## Passage to read:
- - - -
The morning always started with Mum’s hand shaking me awake at 5:30. My bed would then be examined to see if I had messed up. If I had, I would be started off for the day with a thorough beating. Urinating on the bed was the one crime neither Mum nor Dad was prepared to pardon. It was as simple as that.

Next, I would be whisked off to the bathroom amidist protests for the inevitable morning shower. With my parents, you had to literally come clean. There was no compromise for hygiene. Dirt was frowned upon. I guess they made a fuss about it only because I was the the firstborn, the only child then. I don’t blame them. They were learning parenting and they wanted to get it right. Suprisingly, they seemed to be getting it all wrong. A cold shower in the 5 a.m. cold preceeded by a thorough beating would never be my idea of good parenting.

I would sulkily wear my school uniform after the shower. Still shivering from the rage of such heartless treatment and the cold, vowing never to forgive Dad for allowing these crimes of terror to be perpetuated against me by Mum; I would be introduced to the welcoming aroma of milked tea, boiling away in the kitchen. The thought of sinking my teeth in the buttered triangular toasts of bread, carefully prepared by Mum, and sipping at the hot tea would brighten my moods. I would almost suddenly forget that acts of aggression had been perpetrated against me. By the time I would be half-way through the breakfast, I would be blessing God for the gift of the best Mum in the world.

Children do forget. They forget too quickly and too easily. Note: this is a terrible excuse to mistreat yours.
- - - -
Entries from a dataset
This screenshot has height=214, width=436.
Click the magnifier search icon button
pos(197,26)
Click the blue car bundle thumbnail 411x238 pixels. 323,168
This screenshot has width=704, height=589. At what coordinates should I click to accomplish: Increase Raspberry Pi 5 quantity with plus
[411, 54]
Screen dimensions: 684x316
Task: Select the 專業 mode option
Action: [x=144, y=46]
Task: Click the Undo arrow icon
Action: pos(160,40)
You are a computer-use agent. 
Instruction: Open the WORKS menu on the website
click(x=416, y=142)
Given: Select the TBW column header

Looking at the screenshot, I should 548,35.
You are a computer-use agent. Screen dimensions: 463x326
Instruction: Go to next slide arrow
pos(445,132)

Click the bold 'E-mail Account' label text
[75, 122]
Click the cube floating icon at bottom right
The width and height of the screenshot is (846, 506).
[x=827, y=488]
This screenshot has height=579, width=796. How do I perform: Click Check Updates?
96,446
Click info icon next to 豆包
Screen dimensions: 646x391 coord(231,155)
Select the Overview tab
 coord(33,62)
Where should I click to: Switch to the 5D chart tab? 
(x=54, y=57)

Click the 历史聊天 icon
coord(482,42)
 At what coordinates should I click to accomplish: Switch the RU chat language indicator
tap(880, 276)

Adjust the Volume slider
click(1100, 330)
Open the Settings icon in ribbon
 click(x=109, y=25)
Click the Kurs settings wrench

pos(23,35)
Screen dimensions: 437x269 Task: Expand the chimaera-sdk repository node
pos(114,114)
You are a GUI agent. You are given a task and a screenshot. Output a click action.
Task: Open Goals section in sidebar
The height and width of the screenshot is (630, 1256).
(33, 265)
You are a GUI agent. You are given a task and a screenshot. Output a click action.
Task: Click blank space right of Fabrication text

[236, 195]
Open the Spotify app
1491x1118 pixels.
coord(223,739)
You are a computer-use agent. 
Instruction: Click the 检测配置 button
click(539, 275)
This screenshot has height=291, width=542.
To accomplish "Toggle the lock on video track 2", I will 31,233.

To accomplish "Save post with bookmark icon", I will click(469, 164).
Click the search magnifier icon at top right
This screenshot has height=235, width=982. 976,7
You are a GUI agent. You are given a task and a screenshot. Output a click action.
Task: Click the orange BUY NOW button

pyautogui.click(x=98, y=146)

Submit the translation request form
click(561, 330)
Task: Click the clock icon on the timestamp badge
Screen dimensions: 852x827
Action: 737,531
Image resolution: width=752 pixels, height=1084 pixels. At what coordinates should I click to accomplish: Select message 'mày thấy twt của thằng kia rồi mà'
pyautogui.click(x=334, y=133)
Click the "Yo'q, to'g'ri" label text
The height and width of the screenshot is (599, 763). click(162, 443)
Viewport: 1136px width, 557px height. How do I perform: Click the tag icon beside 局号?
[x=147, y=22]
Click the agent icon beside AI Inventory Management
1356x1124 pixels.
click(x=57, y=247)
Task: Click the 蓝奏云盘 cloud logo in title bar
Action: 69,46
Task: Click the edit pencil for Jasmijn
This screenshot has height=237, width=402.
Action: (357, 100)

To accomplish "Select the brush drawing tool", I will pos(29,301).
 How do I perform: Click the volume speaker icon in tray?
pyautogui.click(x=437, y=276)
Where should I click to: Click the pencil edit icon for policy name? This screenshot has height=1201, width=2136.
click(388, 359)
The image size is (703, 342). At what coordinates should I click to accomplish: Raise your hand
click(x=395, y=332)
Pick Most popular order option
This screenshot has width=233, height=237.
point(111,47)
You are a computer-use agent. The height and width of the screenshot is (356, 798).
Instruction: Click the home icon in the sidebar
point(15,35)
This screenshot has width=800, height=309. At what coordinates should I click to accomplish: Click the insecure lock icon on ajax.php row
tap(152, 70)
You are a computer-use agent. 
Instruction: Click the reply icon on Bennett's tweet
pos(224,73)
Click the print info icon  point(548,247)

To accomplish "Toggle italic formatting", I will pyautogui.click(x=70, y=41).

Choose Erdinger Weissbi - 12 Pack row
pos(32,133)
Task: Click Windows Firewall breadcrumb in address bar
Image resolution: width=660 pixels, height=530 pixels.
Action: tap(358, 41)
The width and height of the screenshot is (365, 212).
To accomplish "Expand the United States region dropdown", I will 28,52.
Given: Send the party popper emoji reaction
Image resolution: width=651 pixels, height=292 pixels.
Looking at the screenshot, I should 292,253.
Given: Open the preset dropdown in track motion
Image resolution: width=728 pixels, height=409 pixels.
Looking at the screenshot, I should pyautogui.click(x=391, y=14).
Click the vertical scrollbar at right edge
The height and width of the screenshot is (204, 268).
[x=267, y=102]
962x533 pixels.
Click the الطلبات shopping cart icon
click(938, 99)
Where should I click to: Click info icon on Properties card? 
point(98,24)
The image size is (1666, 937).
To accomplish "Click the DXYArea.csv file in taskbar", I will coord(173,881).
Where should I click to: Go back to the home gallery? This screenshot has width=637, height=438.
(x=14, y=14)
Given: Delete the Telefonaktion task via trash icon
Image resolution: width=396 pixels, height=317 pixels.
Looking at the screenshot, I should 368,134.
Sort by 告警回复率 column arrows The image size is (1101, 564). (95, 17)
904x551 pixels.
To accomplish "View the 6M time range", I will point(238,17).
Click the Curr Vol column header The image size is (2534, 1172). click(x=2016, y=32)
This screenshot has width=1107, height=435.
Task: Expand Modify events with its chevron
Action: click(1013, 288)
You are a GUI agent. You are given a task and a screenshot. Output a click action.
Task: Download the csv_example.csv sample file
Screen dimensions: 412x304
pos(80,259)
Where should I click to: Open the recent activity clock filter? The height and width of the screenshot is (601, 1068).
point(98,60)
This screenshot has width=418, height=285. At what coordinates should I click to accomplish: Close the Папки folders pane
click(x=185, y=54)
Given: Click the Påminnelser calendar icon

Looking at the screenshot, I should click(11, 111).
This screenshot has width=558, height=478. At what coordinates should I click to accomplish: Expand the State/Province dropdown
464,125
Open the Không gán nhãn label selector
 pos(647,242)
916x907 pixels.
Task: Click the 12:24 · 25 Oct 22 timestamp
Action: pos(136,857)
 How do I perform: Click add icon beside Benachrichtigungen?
- - - -
## To be done:
[a] Condense the paragraph of the childhood-mornings passage that begins "I would sulkily wear my school uniform" into a short bulleted list of its main points.
[b] Carry the account of childhood mornings forward with a new paragraph that follows on from its final sentence.

## Answers for this exercise:
[a]
- After the shower, the narrator sulkily puts on the school uniform, still shivering from the cold and angry at the treatment.
- The narrator vows never to forgive Dad for letting Mum carry out these acts.
- The smell of milked tea boiling in the kitchen greets the narrator.
- The thought of Mum's buttered triangular toasts and hot tea lifts the narrator's mood.
- The narrator almost forgets the morning's mistreatment.
- Halfway through breakfast, the narrator is thanking God for the best Mum in the world.

[b]
Mum would then hold my hand and walk me to the nursery school 6 km away. She would tell me stories as we trudged along the narrow foot-path, side to side. She would sometimes carry me on her back if we came across mud or a pool of water, to avoid muddying my shoes or wetting my socks.

I tried to understand her but I could not. I mean, she had just beaten the hell out of me and shoved me into cold water. Then she had given me a sumptous breakfast. Now, she was telling me stories and carrying me on her back. What paradox! I guess women are never meant to be understood at any point in life. The sooner we accept that the better.

We would arrive at school at precisely 7:30. Mum would set me down, hand me my exercise book and the pencil. She would help me remember the things we had been taught on the previous day because the teacher would ask. This would give me an edge over the other unfortunate pupils, whose parents cared less whether they were being taught or not.

There would be enough time left for us to say our good-byes because classes started at 8. Mum would remind me in between to be a good boy and to ensure that I lifted my hand high enough to catch the teacher’s eye. “Do not forget to hand in your book for marking,” she would call after me as I ran into the school compound, confident that at the end of classes at noon, she would be there, waiting for me as if she had never left, to take me back home and deal with my hunger.

Those were the good old days.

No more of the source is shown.